[Text section]
Exercise 6. Read and translate the text:

DIPHTHERIA

Diphtheria is an acute contagious disease caused by specific organism bacillus diphtheria. It is characterized by local inflammation with fibrin formation of the mucous membranes, usually of the upper respiratory tract, with production of a toxin which when absorbed into the blood stream may produce deleterious effects on various parts of the body, especially the heart and peripheral nerves.

A diphtheria skin lesion on the leg.

The disease exists throughout the world but is more common in temperate zones and during the colder months, autumn and winter. It is commonly spread by direct contact which must be fairly intimate. Dissemination by third objects such as clothes, toys, etc. may also occur and carriage by milk has been reported many times. Healthy carriers may disseminate the disease to susceptible persons and thus constitute a menace to public health. Children appear to be more liable to diphtheria than adults; although the most robust people may be attacked and those whose health is weakened by any cause are especially predisposed.

The incubation period is three to ten days. The disease may be divided into three main forms according to the anatomical distribution of the membrane: a) faucial or pharyngeal; b) laryngeal; c) nasal.

The onset of the disease is insidious with relatively moderate temperature reaction. In general, following an incubation period of about two days, symptoms set in like those commonly accompanying a cold. A slight feeling of uneasiness in the throat is experienced along with some stiffness of the back of the neck. The earliest objective manifestation of the disease is the formation of a thin film of fibrin on the tonsils which increases in thickness to form characteristic yellowish-white or grayish-white pseudomembrane. The throat appears to be reddened and somewhat swollen. If the pseudomembrane is forcibly removed, it is found to separate from the underlying true mucous membrane with difficulty and leaves a raw, bleeding surface on which in the untreated cases a fresh membrane rapidly reforms. The lesion tends to spread over the pillars and onto the soft palate and uvula. Hence any membranous formation on pharyngeal tissues should immediately be regarded as a suspicion of diphtheria.

Myocarditis is the most dreadful of all complications of diphtheria. It is due to direct action of the toxin on the heart muscle. Another severe complication is peripheral neuritis. It occurs in the form of paralysis affecting the soft palate and throat. Other forms of paralysis are paralysis of eye or even respiratory muscles, paralysis of a limb or both legs. These symptoms, however, after continuing for a variable length of time, almost always ultimately disappear.

The outcome of the disease depends mainly on one factor, namely, the early administration of adequate doses of antitoxin. Its employment in any recognized or even suspected case of diphtheria is mandatory and no physician can delay its administration. The second important measure is rest, the patient being kept strictly flat.

Patients suffering from diphtheria should be isolated for at least two weeks after the onset of the disease, and then until three successive cultures from the nose and throat taken not less than 48 hours apart are negative.

POST - TEXT ASSIGNMENT

Exercise 7. Answer the following questions:

1. What is diphtheria caused by?

2. Is it contagious disease?

3. What is the disease characterized by?

4. Where is diphtheria more common?

5. Who is more liable to diphtheria?

6. What is the incubation period of the disease?

7. What are the main forms of diphtheria?

8. What are its main symptoms?

9. What are its main complications?

10. What does the outcome of the disease depend on?

(Stored data entries)

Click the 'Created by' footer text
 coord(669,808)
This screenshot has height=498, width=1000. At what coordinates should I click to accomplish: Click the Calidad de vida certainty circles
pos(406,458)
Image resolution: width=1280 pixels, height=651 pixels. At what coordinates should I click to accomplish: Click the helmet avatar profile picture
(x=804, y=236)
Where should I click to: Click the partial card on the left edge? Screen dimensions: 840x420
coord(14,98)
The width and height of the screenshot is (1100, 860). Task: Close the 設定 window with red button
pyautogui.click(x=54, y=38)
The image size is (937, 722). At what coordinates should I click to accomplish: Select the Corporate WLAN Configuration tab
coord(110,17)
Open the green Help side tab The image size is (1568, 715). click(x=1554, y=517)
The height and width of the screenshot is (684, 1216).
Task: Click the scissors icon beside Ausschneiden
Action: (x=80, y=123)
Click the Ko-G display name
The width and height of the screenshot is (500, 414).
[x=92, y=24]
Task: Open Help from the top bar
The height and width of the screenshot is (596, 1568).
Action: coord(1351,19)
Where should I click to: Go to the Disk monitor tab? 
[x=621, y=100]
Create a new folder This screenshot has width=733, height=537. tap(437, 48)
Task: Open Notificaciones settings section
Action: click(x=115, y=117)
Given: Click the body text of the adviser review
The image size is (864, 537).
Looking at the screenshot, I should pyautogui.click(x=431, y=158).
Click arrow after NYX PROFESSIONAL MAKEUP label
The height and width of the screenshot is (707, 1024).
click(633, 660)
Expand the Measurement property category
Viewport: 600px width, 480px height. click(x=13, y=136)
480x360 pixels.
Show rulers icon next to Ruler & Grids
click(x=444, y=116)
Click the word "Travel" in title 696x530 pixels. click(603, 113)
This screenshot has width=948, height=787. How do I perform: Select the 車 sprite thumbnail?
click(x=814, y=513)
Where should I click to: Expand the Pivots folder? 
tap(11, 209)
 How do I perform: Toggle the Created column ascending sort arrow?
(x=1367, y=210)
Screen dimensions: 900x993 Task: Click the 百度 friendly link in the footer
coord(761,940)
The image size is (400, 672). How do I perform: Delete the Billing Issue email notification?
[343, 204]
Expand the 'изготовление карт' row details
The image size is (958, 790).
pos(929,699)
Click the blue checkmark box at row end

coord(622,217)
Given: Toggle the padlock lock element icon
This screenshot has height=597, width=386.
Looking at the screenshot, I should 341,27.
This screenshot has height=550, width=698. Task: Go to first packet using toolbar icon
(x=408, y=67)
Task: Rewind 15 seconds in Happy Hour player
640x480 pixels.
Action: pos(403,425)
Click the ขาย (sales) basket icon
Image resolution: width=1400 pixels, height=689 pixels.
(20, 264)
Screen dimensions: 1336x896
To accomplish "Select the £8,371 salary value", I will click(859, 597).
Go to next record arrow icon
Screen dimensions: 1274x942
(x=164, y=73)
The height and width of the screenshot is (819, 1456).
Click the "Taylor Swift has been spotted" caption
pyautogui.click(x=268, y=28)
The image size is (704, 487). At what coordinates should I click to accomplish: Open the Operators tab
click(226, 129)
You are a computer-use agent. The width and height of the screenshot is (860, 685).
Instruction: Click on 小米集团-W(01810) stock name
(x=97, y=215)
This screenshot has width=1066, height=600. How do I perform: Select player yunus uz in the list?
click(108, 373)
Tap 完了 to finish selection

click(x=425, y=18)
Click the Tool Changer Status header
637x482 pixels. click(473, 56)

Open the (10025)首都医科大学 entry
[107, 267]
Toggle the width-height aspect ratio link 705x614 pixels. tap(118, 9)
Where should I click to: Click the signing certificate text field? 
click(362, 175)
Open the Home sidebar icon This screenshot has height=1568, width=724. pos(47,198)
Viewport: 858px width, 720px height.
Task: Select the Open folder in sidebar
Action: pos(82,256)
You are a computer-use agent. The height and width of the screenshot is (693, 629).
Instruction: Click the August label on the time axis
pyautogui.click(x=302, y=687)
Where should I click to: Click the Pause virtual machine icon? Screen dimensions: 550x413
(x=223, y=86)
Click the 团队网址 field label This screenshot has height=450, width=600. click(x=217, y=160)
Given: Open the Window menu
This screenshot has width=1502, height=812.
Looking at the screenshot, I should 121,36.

[Aim of the task] Please write out, word for word, the part of the diphtheria text above that opens with the words "6. What is the" and closes with "its main complications?".

[Answer to the problem]
6. What is the incubation period of the disease?

7. What are the main forms of diphtheria?

8. What are its main symptoms?

9. What are its main complications?